The designated Ops engineer is responsible for understanding:

  • What the new product functionality is and why we’re building it.
  • How it works as it pertains to operability, scalability, and observability (diagramming is strongly encouraged).
  • How to monitor and collect metrics to ensure the progress, success, or failure of the functionality.
  • Any departures from previous architectures and patterns, and the justifications for them.
  • Any extra needs for infrastructure and how usage will affect infrastructure capacity.
  • Feature launch plans.

Integrate Ops Into Dev Rituals

When Ops engineers are embedded or assigned as liaisons into product teams, they can be integrated into Dev team rituals. For instance, the Daily Standup, which is a quick meeting where everyone on the team gets together and presents to each other three things: what was done yesterday, what is going to be done today, and what is preventing you from getting your work done.

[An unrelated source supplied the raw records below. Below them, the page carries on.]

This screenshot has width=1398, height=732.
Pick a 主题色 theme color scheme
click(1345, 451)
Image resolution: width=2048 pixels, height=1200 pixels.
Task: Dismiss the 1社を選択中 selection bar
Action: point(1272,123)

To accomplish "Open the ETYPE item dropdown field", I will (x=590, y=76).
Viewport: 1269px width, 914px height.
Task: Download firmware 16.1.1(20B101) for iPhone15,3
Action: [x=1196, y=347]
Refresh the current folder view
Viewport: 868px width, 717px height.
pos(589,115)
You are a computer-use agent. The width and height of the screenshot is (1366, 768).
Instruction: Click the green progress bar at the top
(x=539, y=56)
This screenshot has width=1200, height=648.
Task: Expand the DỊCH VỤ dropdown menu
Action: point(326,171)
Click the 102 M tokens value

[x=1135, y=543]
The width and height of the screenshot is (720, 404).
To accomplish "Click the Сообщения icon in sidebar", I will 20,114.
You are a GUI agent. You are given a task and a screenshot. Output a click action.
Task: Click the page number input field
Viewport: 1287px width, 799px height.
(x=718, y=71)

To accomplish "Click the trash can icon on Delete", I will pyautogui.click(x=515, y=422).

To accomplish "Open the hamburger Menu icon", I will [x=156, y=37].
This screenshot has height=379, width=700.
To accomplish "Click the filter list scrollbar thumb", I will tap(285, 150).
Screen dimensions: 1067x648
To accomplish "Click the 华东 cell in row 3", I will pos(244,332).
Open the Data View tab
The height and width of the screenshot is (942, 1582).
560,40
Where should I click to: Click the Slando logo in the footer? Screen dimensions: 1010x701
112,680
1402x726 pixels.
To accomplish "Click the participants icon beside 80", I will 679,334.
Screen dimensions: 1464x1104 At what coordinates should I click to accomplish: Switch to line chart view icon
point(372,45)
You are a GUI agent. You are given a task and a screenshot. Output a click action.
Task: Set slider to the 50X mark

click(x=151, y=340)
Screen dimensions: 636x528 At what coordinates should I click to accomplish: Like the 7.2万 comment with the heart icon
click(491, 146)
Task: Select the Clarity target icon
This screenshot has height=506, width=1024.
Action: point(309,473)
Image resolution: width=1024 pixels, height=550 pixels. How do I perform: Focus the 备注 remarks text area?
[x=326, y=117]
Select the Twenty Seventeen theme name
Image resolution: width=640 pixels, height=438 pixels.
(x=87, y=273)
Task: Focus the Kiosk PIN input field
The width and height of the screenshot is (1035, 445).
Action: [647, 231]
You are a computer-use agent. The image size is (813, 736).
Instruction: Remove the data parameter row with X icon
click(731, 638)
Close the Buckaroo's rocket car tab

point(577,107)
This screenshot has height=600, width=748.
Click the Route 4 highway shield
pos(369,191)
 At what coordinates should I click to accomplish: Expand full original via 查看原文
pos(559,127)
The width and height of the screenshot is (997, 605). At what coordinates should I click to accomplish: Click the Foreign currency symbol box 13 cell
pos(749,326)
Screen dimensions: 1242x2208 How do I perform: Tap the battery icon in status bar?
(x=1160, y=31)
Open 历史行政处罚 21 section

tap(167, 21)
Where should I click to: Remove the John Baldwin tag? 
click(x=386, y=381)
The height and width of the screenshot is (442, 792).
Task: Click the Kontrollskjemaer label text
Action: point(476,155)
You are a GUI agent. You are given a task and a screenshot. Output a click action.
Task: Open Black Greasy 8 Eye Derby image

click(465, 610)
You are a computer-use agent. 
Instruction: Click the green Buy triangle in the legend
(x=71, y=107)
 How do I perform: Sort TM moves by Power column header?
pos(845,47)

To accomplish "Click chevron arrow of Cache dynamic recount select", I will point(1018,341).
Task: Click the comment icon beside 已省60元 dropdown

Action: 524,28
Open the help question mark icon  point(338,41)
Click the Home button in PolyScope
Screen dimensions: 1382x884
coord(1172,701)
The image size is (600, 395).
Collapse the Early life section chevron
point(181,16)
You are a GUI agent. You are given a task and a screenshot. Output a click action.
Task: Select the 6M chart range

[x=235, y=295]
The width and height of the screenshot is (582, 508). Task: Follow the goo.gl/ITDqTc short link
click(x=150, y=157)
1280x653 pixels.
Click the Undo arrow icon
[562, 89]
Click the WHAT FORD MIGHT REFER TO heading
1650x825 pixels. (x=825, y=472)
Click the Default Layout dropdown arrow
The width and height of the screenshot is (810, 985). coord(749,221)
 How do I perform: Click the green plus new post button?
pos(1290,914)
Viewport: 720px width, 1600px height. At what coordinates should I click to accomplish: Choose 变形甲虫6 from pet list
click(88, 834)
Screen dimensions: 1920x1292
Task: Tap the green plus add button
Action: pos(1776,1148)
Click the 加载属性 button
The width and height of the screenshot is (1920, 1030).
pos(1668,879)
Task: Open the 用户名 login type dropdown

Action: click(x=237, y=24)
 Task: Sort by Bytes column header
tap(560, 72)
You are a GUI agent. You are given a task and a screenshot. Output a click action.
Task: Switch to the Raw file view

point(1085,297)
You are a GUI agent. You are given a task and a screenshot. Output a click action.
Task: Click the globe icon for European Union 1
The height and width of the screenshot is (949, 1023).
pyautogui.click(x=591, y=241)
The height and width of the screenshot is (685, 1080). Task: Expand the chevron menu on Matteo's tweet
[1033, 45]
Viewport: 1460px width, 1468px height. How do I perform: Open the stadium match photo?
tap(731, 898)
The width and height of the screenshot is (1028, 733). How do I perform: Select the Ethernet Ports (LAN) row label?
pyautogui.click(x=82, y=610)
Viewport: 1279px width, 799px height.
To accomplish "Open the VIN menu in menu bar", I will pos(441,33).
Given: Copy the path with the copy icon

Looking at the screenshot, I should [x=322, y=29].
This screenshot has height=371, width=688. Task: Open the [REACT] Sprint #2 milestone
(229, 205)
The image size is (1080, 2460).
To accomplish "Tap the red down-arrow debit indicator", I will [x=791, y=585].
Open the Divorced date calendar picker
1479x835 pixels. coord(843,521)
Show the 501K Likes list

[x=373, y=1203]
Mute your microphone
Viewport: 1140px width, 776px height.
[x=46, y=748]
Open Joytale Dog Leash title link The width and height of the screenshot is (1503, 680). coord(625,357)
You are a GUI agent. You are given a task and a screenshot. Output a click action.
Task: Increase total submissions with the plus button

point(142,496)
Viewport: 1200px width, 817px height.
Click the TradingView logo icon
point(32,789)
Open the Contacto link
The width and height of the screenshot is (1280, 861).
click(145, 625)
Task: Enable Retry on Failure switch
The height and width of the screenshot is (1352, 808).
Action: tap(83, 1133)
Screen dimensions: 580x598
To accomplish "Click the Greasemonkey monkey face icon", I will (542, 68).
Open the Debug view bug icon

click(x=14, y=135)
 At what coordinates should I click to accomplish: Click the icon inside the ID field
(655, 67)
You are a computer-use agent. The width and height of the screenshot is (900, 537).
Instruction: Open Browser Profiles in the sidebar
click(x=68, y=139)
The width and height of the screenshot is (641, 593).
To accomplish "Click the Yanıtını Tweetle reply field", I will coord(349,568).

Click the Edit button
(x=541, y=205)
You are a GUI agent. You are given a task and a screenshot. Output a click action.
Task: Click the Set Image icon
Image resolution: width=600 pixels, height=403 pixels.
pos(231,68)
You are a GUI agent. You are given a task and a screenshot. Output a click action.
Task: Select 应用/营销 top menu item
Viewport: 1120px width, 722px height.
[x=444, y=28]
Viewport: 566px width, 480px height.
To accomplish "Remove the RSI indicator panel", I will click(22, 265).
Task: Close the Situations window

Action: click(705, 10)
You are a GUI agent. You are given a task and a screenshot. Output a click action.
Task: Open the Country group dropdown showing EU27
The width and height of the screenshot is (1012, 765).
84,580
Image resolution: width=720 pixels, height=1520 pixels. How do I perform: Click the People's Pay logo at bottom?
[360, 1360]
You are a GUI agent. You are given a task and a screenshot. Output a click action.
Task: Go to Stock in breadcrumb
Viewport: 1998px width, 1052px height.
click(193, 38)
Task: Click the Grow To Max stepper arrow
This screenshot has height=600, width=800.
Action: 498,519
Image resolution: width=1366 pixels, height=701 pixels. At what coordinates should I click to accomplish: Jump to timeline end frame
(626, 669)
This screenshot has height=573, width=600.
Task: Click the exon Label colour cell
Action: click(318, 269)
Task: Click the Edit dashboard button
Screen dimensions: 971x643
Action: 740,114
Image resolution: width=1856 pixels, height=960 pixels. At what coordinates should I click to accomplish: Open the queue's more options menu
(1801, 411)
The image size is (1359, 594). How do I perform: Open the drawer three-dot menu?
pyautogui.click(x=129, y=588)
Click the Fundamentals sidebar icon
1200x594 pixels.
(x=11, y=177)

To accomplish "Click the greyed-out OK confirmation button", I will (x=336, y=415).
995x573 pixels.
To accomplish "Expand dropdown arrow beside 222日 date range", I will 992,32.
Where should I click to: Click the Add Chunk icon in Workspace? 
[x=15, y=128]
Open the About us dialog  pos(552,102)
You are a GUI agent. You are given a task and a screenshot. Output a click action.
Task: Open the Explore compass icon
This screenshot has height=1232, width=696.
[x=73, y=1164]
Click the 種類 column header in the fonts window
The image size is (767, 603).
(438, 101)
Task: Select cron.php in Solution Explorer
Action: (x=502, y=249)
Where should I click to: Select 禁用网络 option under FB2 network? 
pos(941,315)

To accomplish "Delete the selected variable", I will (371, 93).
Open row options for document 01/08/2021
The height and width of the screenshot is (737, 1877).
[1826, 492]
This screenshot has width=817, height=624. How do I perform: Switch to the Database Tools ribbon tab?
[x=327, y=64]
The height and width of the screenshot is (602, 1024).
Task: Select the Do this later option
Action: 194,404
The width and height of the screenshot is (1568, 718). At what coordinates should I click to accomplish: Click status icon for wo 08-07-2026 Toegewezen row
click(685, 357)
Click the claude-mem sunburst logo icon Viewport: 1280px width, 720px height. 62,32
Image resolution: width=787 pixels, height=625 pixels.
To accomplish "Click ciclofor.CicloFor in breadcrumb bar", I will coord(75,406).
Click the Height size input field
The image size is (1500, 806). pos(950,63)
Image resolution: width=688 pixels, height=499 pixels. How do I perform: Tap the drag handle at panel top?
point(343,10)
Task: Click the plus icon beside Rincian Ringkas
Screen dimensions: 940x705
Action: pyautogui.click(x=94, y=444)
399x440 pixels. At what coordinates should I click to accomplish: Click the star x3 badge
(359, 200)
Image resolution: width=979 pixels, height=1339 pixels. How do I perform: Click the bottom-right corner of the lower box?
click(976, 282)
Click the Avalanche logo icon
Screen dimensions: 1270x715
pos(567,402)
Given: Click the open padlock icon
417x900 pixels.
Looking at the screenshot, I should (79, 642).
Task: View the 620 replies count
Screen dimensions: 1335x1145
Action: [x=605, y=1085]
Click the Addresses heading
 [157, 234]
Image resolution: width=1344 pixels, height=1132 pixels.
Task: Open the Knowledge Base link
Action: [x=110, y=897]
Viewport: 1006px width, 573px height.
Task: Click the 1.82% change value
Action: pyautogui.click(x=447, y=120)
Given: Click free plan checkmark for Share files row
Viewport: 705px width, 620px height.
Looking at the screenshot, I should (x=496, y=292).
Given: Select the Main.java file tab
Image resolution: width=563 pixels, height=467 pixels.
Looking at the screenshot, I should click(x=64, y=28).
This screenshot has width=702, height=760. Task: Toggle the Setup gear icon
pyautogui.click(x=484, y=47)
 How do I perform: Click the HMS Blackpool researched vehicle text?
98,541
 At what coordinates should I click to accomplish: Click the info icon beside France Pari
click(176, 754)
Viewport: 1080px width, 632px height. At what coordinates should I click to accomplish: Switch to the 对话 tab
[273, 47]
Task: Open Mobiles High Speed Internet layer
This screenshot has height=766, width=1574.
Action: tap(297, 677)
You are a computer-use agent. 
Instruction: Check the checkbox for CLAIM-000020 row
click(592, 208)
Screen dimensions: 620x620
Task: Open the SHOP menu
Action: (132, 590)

The purpose of this ceremony is to radiate information throughout the team and to understand the work that is being done and is going to be done. By having Ops engineers attend, Operations can gain an awareness of the Development team’s activities, enabling better planning and preparation.

Invite Ops To Dev Retrospectives

The Retrospective: At the end of each development interval, the team discusses what was successful, what could be improved, and how to incorporate the successes and improvements in future iterations or projects.

Having Ops engineers attend project team retrospectives means they can also benefit from any new learnings. Feedback from Operations helps the product teams better see and understand the downstream impact of decisions they make.

Make Relevant Ops Work Visible on Shared Kanban Boards

Because Operations is part of the product value stream, teams should put the Operations work that is relevant to product delivery on the shared Kanban Board.

This enables teams to more clearly see all the work required to move code into production. It enables teams to see where Ops work is blocked and where work needs escalation, highlighting areas where the team may need improvement.